**SOURCE DATA**
== == ==

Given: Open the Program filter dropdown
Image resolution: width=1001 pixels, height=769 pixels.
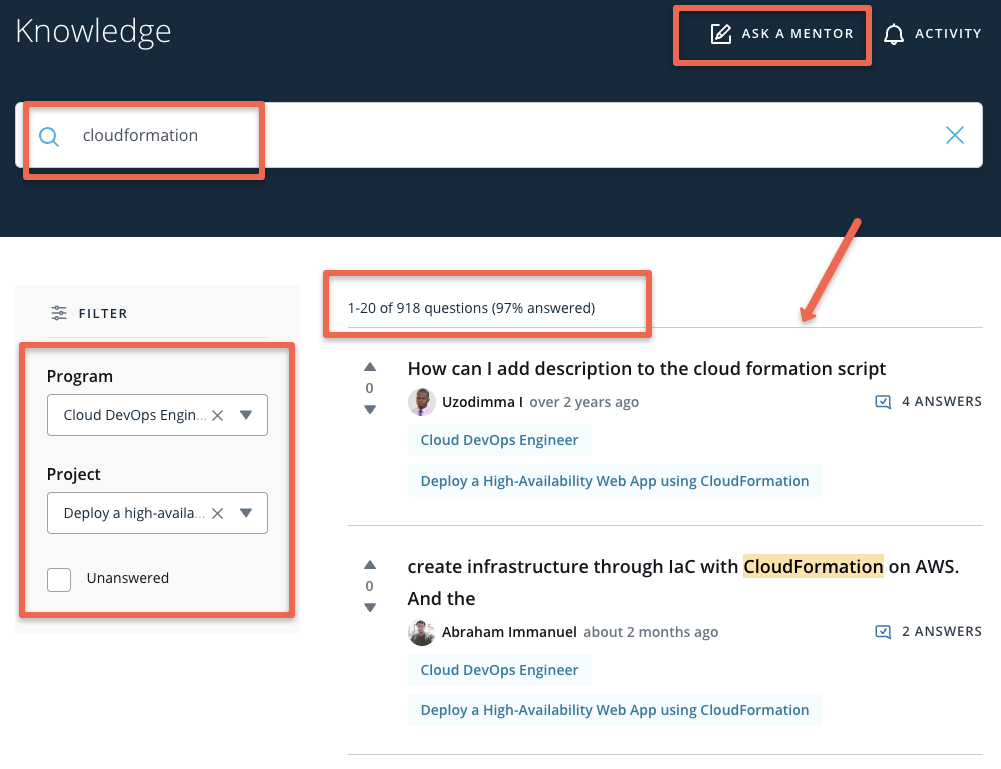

== == ==

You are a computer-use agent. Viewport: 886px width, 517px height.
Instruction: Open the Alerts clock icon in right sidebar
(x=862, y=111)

== == ==

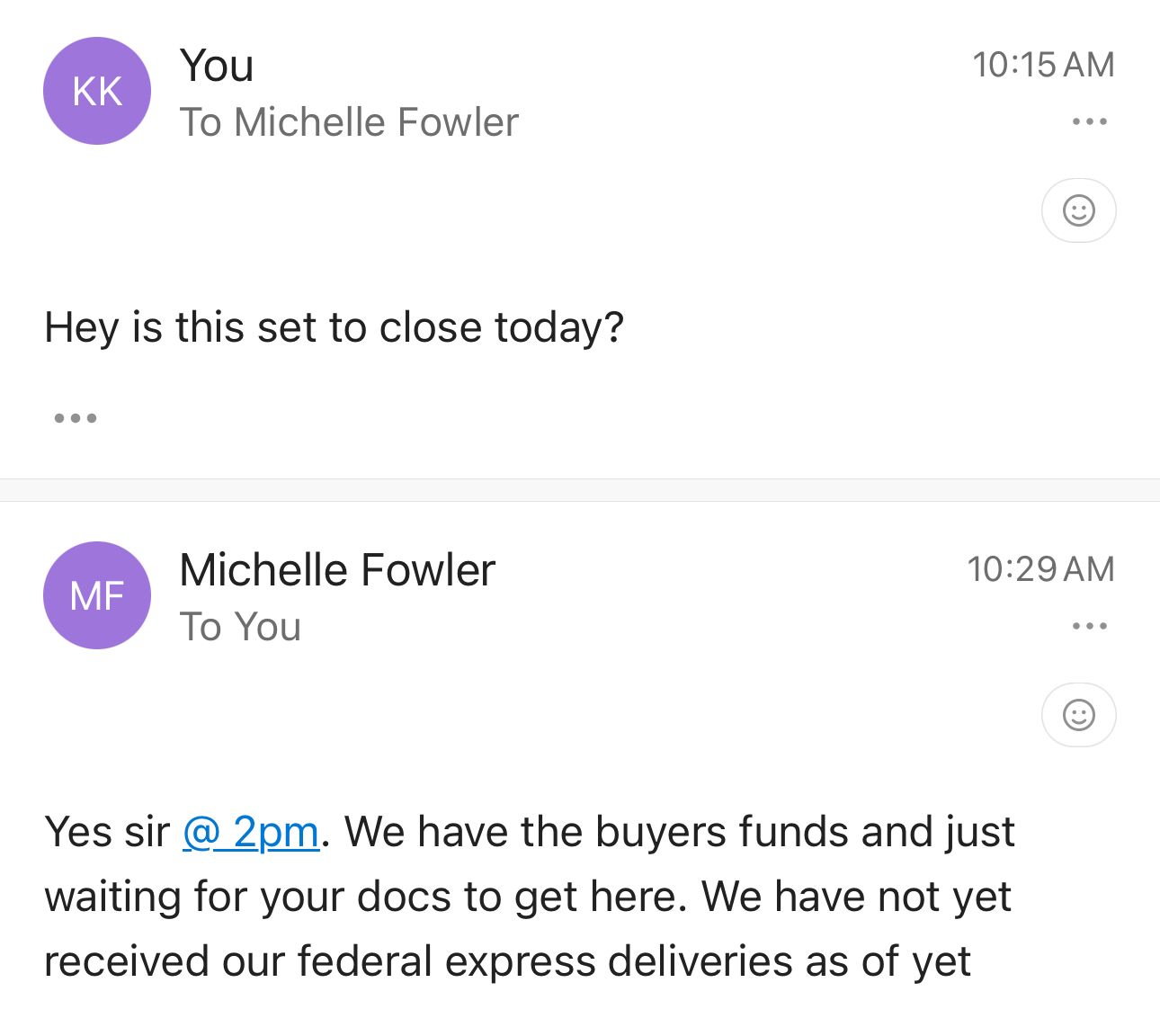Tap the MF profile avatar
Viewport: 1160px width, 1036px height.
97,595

== == ==

Using the entries above, return exactly the lines from the line with "Given: Open the Program filter dropdown" to the line with "Image resolution: width=1001", counting both of those lines.

**RESULT OF THE EXERCISE**
Given: Open the Program filter dropdown
Image resolution: width=1001 pixels, height=769 pixels.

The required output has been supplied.